The fifth and sixth assignments are to that part of the charge which mentioned to the jury the number of shares subscribed and paid for by the president, and stated'to it that the subscription of the defendant, if collected, would go to the other stockholders and mainly to the president. We think it was . error to charge the jury to this effect. It is immaterial and irrelevant how many shares the president owned, and it is clearly wrong to say that the money sought to be recovered from the defendant would go to the other stockholders and mainly to the president; *150It would go to the company itself. It was likewise wrong to say that if the president and the other stockholders agreed to release the defendant they had the power to do so, for there was no evidence whatever that there was any such agreement, and even if there had been, as we have already shown, it would be invalid under the facts in this case. Besides there is no evidence at all that any of the more than twenty other stockholders ever agreed to release the defendant.

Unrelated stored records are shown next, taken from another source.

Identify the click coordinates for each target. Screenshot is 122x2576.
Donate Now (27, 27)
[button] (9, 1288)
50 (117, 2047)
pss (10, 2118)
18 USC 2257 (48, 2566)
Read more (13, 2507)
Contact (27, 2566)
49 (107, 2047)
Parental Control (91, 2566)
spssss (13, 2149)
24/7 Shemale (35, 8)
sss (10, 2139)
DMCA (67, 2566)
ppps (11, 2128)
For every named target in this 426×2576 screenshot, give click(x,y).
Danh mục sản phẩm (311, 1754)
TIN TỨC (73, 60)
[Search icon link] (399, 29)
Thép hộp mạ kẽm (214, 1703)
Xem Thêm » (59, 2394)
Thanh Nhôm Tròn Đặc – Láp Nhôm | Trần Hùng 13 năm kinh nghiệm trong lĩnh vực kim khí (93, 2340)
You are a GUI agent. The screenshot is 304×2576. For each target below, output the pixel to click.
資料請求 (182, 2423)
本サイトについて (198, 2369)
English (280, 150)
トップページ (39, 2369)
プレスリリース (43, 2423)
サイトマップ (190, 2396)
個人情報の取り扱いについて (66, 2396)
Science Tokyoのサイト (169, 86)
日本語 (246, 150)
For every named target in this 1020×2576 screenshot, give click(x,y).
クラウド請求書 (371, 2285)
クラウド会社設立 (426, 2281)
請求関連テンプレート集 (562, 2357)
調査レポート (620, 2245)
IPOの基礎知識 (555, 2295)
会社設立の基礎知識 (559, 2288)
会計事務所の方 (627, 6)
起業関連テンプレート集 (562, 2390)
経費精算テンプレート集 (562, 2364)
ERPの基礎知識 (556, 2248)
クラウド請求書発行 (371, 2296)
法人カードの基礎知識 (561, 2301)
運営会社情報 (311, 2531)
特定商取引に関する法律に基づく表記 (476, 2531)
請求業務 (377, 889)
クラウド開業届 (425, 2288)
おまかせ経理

We sustain these assignments.
The first assignment is to that part of the charge of the learned trial judge in which he told the jury that if the defendant was liable at all he would be liable to pay the whole of the unpaid balance of the subscription. Whilst it might be properly said that it is immaterial to a proper decision of the issue in this case whether this is so or not, the truth of the statement is so evident that we do not think it can be said to be error for the court to make it to the jury. This assignment is overruled.
In our opinion, from a survey of the whole evidence, this was a ease for binding instructions in favor of the plaintiff but inasmuch as the plaintiff did not ask for such instructions it cannot be said to be reversible error for the court not to have given them.
Judgment reversed and venire facies de novo awarded.